** DATASET EXTRACT follows **

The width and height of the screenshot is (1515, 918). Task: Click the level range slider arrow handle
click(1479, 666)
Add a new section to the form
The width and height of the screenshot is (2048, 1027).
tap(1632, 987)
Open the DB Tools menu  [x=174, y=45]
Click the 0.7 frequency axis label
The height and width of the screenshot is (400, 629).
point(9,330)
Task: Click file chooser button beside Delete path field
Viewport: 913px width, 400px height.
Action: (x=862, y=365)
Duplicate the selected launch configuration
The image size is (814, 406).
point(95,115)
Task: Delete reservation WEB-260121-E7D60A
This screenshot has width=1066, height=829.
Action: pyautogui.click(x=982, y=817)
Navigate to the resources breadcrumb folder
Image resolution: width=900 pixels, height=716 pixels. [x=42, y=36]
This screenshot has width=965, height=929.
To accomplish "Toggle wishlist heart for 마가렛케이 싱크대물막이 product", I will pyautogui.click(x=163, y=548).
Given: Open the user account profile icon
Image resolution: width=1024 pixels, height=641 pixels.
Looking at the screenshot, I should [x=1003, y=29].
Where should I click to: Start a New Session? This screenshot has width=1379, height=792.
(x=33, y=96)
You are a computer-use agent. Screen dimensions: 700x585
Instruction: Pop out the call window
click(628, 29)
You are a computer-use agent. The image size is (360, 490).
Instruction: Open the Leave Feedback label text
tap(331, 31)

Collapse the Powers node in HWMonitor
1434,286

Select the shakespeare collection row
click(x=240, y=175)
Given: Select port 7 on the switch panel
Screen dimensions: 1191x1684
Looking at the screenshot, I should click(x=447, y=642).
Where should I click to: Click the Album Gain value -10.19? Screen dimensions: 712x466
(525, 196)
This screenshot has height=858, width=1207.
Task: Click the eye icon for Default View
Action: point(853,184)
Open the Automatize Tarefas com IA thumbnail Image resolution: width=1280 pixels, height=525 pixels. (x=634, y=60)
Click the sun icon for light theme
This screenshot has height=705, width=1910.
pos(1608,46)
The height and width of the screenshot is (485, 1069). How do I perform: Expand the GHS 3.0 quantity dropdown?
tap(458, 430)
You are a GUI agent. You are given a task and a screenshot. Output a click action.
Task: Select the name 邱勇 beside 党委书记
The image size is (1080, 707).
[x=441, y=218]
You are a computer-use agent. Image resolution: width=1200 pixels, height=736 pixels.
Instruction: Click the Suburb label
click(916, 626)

** End of DATASET EXTRACT **

Read the listing above, then copy every line that includes the string "beside".

Task: Click file chooser button beside Delete path field
Task: Select the name 邱勇 beside 党委书记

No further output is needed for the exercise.